» What to do:
Rewrite the rows below as a numbered list, leaving out the blank lines.

■ ■ ■ ■ ■ ■ ■

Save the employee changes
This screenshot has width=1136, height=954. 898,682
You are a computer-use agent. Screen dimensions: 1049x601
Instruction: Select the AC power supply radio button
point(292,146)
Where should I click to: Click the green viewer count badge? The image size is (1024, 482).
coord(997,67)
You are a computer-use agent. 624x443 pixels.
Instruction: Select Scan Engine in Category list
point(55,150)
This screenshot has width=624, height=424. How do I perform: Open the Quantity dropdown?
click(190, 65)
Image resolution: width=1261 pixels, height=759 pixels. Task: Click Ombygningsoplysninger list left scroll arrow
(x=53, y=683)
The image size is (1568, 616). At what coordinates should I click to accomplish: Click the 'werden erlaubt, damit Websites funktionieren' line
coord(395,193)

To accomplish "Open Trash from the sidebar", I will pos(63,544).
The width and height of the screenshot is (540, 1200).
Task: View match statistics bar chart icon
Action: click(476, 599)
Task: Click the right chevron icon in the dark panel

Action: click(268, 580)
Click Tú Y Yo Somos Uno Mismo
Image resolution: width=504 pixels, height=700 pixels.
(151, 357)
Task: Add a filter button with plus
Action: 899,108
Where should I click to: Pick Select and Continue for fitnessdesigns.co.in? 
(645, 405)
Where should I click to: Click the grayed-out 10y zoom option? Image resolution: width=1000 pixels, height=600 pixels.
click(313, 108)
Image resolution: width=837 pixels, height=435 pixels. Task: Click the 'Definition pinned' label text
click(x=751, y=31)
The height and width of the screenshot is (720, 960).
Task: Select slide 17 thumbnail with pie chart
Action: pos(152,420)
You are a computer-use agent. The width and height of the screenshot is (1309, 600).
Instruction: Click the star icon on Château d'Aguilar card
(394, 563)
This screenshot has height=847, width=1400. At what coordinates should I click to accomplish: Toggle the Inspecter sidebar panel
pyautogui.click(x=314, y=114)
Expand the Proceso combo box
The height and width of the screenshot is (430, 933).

■ ■ ■ ■ ■ ■ ■

» Task response:
1. Save the employee changes
2. This screenshot has width=1136, height=954. 898,682
3. You are a computer-use agent. Screen dimensions: 1049x601
4. Instruction: Select the AC power supply radio button
5. point(292,146)
6. Where should I click to: Click the green viewer count badge? The image size is (1024, 482).
7. coord(997,67)
8. You are a computer-use agent. 624x443 pixels.
9. Instruction: Select Scan Engine in Category list
10. point(55,150)
11. This screenshot has width=624, height=424. How do I perform: Open the Quantity dropdown?
12. click(190, 65)
13. Image resolution: width=1261 pixels, height=759 pixels. Task: Click Ombygningsoplysninger list left scroll arrow
14. (x=53, y=683)
15. The image size is (1568, 616). At what coordinates should I click to accomplish: Click the 'werden erlaubt, damit Websites funktionieren' line
16. coord(395,193)
17. To accomplish "Open Trash from the sidebar", I will pos(63,544).
18. The width and height of the screenshot is (540, 1200).
19. Task: View match statistics bar chart icon
20. Action: click(476, 599)
21. Task: Click the right chevron icon in the dark panel
22. Action: click(268, 580)
23. Click Tú Y Yo Somos Uno Mismo
24. Image resolution: width=504 pixels, height=700 pixels.
25. (151, 357)
26. Task: Add a filter button with plus
27. Action: 899,108
28. Where should I click to: Pick Select and Continue for fitnessdesigns.co.in? 
29. (645, 405)
30. Where should I click to: Click the grayed-out 10y zoom option? Image resolution: width=1000 pixels, height=600 pixels.
31. click(313, 108)
32. Image resolution: width=837 pixels, height=435 pixels. Task: Click the 'Definition pinned' label text
33. click(x=751, y=31)
34. The height and width of the screenshot is (720, 960).
35. Task: Select slide 17 thumbnail with pie chart
36. Action: pos(152,420)
37. You are a computer-use agent. The width and height of the screenshot is (1309, 600).
38. Instruction: Click the star icon on Château d'Aguilar card
39. (394, 563)
40. This screenshot has height=847, width=1400. At what coordinates should I click to accomplish: Toggle the Inspecter sidebar panel
41. pyautogui.click(x=314, y=114)
42. Expand the Proceso combo box
43. The height and width of the screenshot is (430, 933).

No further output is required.